What is being asked
Determine how many lines in the records that follow hold the string "using". Only that number should be returned.

________

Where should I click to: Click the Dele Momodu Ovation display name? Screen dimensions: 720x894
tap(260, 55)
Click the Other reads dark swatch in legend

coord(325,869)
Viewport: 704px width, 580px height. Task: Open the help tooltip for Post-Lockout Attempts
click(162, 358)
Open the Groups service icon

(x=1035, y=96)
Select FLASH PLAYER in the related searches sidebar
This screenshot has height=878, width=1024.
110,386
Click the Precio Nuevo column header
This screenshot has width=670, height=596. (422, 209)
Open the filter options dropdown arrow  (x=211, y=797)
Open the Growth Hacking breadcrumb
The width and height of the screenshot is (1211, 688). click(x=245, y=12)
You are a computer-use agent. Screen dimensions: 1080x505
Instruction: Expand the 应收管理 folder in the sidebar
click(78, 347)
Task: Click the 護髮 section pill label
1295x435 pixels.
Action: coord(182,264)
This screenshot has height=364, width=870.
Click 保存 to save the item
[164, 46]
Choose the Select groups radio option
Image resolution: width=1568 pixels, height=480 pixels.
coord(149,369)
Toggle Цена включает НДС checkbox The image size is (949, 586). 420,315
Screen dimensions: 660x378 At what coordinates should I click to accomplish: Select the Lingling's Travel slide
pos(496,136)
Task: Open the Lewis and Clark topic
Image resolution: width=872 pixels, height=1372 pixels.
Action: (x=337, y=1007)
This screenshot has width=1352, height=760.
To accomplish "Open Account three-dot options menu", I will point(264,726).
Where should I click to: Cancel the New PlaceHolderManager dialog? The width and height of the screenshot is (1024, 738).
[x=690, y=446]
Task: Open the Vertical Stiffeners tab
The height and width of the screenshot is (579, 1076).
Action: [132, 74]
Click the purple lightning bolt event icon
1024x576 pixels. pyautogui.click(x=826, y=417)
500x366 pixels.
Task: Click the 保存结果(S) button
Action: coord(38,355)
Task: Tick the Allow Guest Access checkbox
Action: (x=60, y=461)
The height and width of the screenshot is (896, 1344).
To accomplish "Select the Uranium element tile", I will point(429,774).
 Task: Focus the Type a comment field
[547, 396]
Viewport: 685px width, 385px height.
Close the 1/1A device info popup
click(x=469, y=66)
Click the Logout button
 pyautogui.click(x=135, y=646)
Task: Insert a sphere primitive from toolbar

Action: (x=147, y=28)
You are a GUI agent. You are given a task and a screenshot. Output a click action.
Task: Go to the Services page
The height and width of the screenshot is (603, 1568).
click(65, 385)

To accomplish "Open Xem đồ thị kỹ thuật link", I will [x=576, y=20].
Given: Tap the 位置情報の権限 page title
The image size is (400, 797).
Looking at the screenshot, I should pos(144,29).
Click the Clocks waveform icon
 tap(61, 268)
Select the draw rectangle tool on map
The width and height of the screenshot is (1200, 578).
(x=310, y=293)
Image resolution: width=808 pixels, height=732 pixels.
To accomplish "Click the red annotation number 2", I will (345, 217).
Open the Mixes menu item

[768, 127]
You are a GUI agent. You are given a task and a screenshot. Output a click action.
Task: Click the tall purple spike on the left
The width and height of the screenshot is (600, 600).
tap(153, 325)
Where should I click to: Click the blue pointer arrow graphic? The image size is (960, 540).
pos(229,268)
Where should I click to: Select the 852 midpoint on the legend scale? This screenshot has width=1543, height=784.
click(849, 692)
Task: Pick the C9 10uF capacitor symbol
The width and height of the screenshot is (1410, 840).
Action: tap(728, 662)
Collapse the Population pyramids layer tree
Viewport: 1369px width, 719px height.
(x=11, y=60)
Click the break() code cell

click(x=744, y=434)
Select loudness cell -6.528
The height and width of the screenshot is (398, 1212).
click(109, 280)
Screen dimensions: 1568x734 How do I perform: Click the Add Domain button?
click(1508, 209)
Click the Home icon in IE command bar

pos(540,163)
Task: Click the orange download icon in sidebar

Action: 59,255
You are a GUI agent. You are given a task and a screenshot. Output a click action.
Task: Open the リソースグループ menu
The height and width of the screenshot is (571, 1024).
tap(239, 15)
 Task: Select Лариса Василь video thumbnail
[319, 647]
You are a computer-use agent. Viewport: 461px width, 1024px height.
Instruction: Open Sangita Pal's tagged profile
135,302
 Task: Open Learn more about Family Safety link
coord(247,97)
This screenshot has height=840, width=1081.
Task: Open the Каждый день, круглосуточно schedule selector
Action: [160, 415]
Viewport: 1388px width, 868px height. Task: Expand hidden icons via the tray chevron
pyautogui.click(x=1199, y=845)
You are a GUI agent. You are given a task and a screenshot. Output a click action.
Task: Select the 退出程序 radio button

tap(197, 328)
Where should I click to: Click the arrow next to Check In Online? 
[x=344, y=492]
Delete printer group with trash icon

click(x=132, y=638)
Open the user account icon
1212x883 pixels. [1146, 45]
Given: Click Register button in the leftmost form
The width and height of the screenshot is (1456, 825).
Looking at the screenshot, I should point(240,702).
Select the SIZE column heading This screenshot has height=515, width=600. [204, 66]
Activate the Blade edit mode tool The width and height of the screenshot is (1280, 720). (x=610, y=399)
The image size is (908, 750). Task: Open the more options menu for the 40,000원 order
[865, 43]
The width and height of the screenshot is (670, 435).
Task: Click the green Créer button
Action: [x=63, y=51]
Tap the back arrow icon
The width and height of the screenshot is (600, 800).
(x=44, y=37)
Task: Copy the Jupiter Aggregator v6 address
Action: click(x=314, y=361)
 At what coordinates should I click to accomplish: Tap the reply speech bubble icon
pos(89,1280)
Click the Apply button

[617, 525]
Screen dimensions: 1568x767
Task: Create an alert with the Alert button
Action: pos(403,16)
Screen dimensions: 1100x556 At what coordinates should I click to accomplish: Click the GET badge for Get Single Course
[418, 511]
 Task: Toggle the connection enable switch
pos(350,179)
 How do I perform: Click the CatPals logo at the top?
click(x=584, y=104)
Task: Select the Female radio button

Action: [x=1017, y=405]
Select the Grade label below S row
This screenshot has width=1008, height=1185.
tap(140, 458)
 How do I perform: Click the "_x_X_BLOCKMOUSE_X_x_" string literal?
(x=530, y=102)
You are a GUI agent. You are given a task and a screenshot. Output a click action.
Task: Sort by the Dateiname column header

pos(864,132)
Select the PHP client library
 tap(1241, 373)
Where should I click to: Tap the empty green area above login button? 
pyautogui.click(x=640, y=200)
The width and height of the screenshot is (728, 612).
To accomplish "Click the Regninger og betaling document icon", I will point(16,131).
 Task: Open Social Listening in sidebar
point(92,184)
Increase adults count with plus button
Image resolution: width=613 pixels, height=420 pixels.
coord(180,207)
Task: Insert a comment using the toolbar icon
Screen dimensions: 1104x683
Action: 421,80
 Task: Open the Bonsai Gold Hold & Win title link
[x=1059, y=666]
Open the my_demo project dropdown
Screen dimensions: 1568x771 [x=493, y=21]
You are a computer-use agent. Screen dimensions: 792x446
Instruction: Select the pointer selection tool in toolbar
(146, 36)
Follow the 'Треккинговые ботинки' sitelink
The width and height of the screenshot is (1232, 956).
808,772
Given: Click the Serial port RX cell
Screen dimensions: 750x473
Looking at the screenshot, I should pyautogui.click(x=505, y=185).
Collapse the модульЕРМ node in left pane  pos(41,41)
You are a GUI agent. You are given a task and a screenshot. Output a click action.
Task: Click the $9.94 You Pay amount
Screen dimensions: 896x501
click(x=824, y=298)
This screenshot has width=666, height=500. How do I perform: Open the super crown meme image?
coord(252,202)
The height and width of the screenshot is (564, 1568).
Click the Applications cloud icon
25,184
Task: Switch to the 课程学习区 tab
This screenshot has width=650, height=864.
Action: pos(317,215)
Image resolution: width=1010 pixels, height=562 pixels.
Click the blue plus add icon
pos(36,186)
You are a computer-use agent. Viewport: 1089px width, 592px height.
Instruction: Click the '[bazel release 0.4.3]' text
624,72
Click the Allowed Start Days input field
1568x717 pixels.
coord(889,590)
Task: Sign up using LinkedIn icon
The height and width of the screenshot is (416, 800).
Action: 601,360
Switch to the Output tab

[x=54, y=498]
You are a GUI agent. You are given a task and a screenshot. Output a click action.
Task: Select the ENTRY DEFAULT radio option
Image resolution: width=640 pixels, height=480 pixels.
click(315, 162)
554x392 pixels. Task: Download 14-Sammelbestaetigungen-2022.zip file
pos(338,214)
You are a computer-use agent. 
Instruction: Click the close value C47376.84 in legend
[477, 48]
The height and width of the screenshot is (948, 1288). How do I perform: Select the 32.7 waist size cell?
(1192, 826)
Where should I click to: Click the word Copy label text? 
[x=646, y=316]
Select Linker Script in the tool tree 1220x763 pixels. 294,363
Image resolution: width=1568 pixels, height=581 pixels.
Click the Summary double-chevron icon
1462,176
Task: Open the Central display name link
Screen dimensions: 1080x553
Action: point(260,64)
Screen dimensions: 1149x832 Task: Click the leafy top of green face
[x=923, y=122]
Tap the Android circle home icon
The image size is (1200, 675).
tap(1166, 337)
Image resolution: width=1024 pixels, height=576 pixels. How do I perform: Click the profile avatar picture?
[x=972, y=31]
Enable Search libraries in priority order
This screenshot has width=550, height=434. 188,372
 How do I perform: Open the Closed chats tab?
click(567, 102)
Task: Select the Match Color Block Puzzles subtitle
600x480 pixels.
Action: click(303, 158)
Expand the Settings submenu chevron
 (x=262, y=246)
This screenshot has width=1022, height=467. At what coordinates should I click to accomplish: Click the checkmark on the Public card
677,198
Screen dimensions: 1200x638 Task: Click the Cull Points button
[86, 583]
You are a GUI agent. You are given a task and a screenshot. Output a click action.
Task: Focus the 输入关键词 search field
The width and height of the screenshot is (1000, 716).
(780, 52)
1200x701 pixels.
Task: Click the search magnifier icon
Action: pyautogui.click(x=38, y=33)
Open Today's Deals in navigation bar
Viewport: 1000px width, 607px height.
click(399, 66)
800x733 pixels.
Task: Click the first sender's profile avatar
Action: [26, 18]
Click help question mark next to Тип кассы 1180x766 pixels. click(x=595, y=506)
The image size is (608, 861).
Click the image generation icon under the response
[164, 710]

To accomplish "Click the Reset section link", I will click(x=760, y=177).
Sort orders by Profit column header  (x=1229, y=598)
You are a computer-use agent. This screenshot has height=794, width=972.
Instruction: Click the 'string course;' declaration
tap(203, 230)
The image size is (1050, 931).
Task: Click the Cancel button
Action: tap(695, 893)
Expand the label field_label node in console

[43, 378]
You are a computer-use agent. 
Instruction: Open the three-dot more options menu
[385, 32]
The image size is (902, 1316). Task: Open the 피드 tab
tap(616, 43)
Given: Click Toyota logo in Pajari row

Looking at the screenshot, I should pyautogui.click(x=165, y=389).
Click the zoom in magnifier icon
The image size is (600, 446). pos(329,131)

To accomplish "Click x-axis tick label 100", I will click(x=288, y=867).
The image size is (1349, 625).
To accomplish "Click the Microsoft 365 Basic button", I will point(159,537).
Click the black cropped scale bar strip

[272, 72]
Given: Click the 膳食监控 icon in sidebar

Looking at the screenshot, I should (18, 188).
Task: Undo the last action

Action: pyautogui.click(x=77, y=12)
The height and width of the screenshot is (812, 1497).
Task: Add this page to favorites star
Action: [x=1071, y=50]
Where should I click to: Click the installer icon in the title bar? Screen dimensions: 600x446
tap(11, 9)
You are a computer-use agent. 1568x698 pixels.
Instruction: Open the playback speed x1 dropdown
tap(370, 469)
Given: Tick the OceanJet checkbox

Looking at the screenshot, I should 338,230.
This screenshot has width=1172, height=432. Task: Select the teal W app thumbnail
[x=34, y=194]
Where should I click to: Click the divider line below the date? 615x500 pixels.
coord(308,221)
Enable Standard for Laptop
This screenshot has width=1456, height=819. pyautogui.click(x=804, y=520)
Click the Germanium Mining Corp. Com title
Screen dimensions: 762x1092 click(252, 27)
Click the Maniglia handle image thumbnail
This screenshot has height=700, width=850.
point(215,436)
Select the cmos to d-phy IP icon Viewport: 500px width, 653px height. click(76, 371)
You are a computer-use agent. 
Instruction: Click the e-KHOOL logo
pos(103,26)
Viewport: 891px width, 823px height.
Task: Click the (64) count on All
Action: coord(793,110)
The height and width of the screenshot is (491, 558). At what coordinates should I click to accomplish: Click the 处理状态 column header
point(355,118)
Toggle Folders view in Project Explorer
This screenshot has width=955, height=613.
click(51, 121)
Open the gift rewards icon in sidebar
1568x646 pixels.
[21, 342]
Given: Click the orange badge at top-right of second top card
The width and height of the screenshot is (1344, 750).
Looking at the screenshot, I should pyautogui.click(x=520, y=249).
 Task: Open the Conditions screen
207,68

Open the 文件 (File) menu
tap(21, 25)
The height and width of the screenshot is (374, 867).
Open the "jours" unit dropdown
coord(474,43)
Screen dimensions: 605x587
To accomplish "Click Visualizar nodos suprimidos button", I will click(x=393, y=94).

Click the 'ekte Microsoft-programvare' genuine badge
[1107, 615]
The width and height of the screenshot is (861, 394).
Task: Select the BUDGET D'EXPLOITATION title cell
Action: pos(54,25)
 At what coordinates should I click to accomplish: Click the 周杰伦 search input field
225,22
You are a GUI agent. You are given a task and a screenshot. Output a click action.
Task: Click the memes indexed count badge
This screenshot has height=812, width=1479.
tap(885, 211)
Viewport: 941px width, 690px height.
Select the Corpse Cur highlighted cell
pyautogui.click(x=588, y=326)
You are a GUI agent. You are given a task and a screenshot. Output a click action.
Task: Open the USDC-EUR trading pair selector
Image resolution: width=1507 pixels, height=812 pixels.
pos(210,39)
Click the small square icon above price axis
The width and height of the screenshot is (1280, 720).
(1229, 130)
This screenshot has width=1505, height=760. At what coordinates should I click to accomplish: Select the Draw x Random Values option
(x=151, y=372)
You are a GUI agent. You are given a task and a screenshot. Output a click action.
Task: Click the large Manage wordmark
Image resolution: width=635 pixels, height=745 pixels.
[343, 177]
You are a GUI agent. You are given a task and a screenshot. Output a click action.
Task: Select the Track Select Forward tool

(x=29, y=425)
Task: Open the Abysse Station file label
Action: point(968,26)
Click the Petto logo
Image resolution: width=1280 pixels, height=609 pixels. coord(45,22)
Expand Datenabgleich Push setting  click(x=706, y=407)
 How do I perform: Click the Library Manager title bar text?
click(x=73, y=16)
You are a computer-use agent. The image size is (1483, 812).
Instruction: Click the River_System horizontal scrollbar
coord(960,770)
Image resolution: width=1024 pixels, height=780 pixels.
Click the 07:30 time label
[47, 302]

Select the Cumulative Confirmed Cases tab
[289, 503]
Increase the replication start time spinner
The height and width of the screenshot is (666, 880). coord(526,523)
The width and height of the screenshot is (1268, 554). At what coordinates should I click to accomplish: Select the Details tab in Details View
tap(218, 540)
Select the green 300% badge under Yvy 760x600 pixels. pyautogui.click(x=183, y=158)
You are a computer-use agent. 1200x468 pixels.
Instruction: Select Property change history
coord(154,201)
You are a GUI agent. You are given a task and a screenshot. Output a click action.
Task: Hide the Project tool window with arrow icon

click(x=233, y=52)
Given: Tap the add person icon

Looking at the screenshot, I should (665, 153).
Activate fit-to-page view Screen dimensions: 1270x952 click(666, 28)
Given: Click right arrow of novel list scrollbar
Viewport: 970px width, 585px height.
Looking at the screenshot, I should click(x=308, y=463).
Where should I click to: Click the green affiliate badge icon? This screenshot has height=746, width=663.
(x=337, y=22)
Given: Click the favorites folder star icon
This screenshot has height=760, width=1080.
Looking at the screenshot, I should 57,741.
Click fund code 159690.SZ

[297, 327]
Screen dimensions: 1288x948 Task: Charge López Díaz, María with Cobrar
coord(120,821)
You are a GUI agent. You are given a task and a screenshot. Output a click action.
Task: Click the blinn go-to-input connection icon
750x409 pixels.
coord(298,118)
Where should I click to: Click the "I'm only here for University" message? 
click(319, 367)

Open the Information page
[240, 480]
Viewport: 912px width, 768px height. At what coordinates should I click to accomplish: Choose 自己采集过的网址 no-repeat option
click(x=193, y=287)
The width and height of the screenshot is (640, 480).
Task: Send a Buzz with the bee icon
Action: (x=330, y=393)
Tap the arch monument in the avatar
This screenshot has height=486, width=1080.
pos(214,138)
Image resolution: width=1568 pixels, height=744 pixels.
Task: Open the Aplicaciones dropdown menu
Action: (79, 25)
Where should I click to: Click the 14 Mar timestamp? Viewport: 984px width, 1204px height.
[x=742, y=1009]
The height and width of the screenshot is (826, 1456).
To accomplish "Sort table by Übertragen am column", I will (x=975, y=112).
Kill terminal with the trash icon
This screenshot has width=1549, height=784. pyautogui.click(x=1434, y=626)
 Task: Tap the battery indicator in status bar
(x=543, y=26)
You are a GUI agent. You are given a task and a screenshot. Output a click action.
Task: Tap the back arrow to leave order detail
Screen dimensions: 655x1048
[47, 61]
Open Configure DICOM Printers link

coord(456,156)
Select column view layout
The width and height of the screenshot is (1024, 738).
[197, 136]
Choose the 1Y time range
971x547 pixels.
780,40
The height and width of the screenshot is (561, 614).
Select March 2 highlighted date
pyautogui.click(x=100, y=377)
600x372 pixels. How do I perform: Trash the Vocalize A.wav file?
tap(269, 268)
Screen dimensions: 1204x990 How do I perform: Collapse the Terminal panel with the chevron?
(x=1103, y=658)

________

Response to this task
2